Rotary club keeps pancake breakfast tradition alive
Published 10:24 am Friday, February 10, 2012
Community event from 7 a.m. to noon Saturday
The slogan pretty much sums it up: “More than just a pancake. It’s community. It’s tradition.”
“That’s exactly what it’s about,” T.J. Parnell, current president of the Ironton Rotary Club, said about the annual event that is part breakfast, part fundraiser and part social event.
The club will be serving up flapjacks, sausage and coffee to the community from 7 a.m. to noon Saturday at the AEP building, 525 S. Third St. Tickets are $5 and customers have the option to dine in or take out.
The pancake breakfast is the civic organization’s largest fundraiser of the year. It gives the community a chance to gather and reunite for at least one morning, Darwin Haynes, vocational service chair and club member, said.
“You get to see a lot of people that you don’t get to see on a regular basis,” Haynes said.
Club members make a serious commitment to the event.

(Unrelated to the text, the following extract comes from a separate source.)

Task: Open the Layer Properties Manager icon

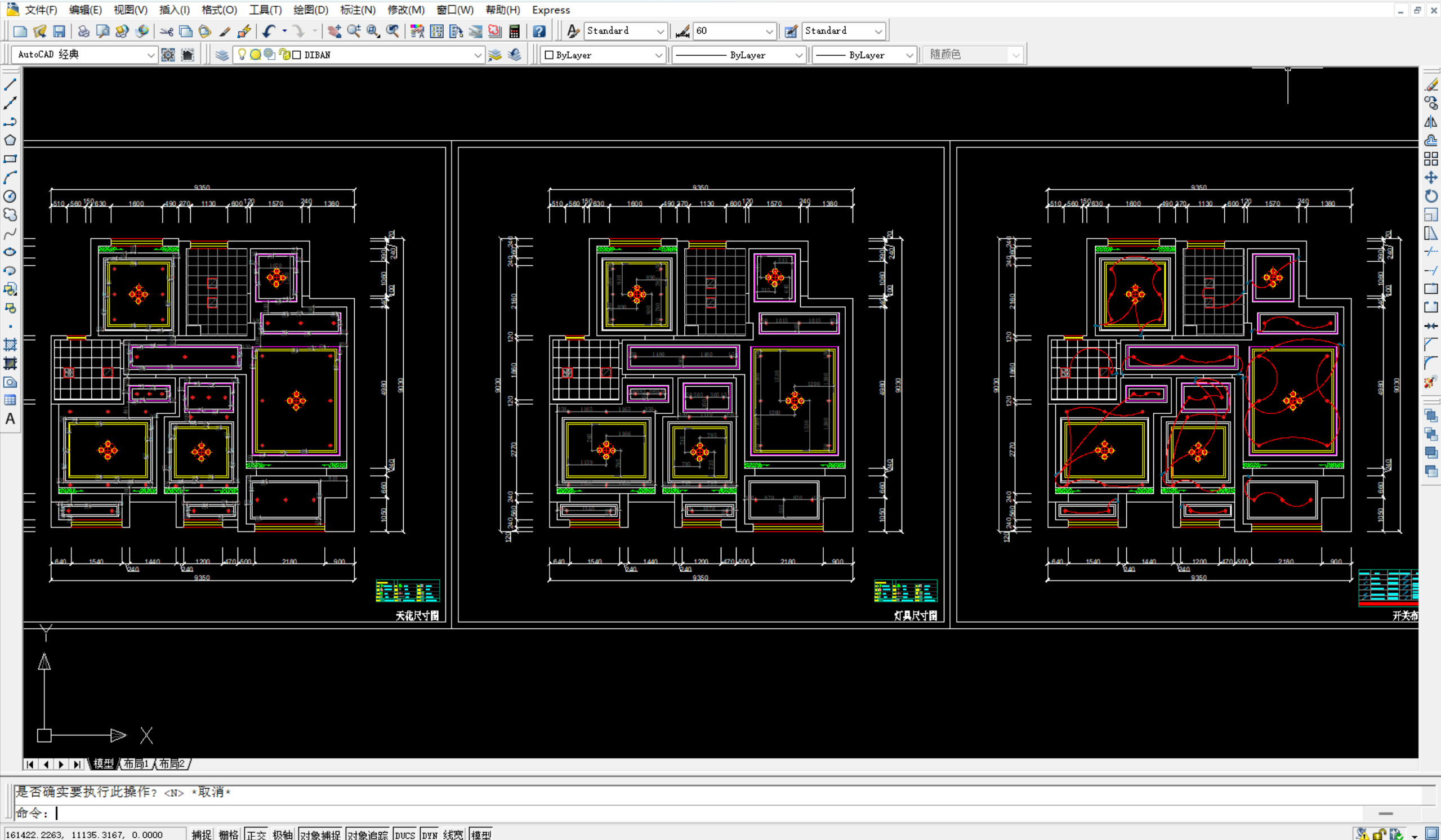Action: tap(222, 55)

“I get up at 4 a.m. and stand on my feet for 5 hours, but it’s worth it,” said Ray “Doc” Payne, club member and lead pancake maker.

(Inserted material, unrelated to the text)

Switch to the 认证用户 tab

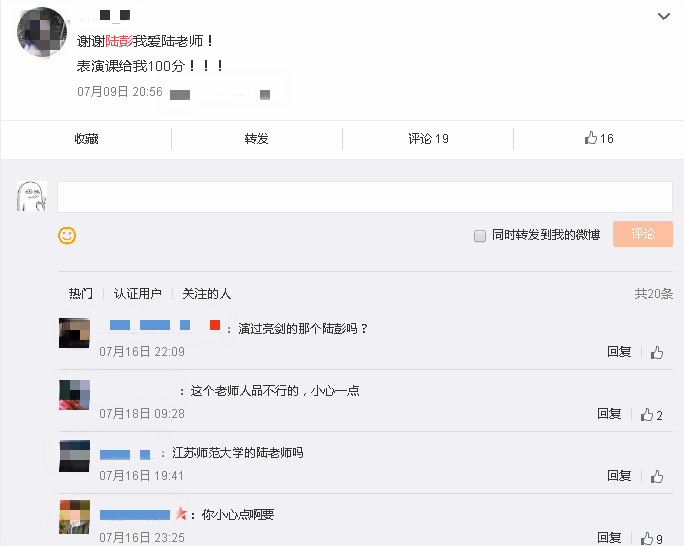click(x=137, y=294)
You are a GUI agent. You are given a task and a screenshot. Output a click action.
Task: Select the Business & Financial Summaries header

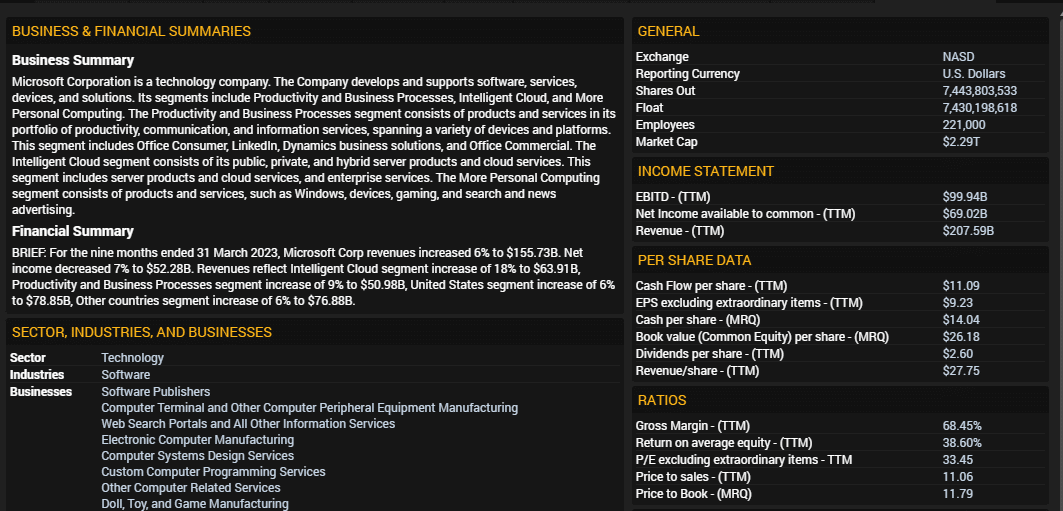(132, 31)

The breakfast is a dual event. It’s a community event, but it’s also a time for Rotary Club members to work together as a team, Haynes said.
“Before I joined Rotary, I loved going because I would come home from college and I got a chance to see many people from home that I knew and loved in one place,” Parnell said. “Now that I am a member of Rotary, I know what a benefit it is to our community, not only in regards to fellowship, but also in the amount it brings in to finance Rotary’s projects to better Ironton.”

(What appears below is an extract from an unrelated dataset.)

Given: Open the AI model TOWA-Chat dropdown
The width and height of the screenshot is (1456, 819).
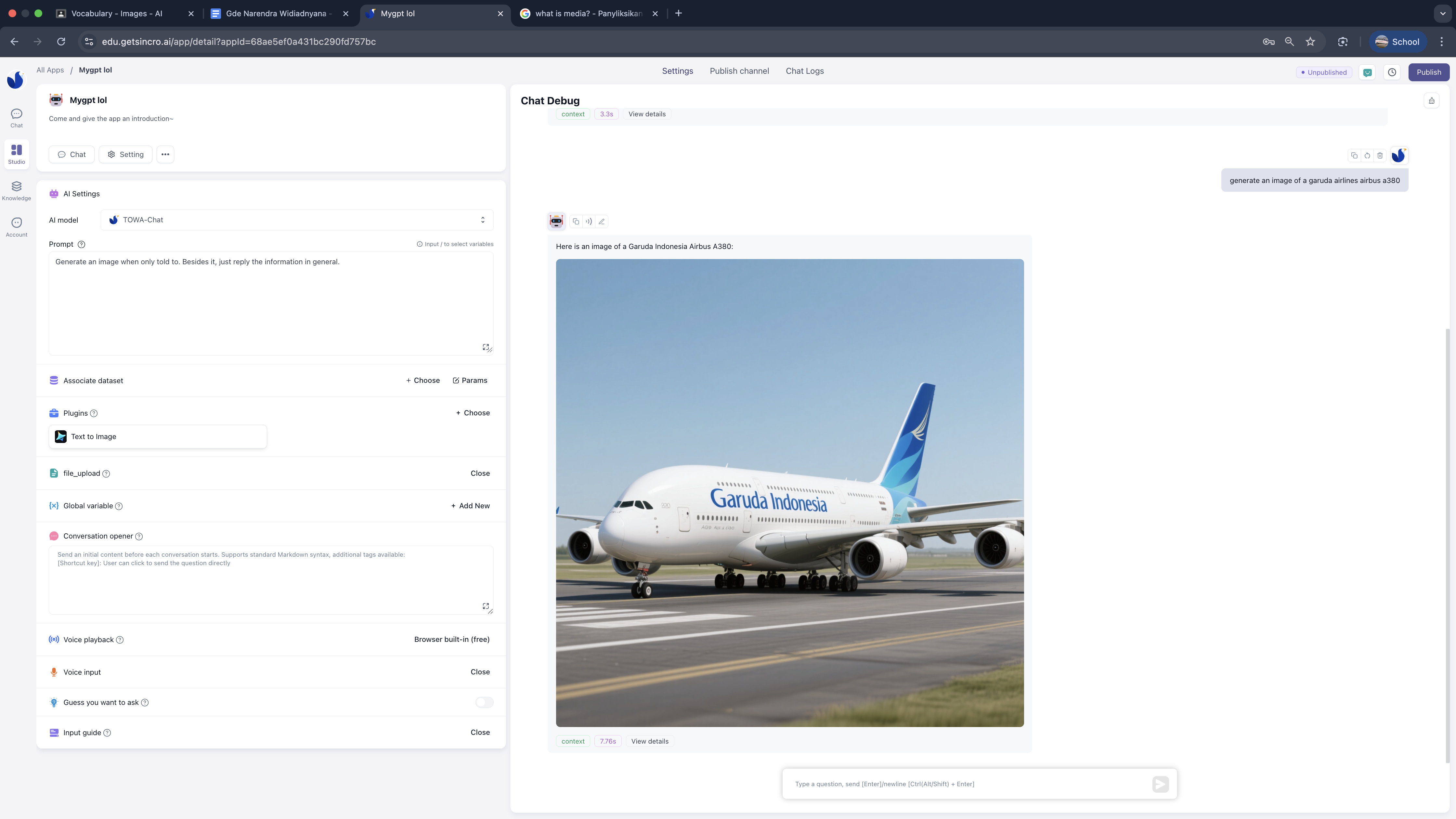Looking at the screenshot, I should (297, 220).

All of the money goes to better the world in general and the Ironton community specifically.
Some of the funds go to Rotary International, which attempts to eliminate polio throughout the world. Locally, the Rotary Club helps sponsor nursing scholarships at Ohio University Southern every year and the club purchases dictionaries for all third graders in Lawrence County schools.
The club expects to serve between 500 to 600 meals at the event, Parnell said.
“The crowd will vary a little due to the weather,” Haynes said. “If the weather is bad we have a bigger crowd than when the weather is good.”
Payne is also interested in the weather report.
“We are hoping for bad weather, snow or sleet, because the worse the weather, the bigger the crowd. When it’s sunny people stay home,” Payne said.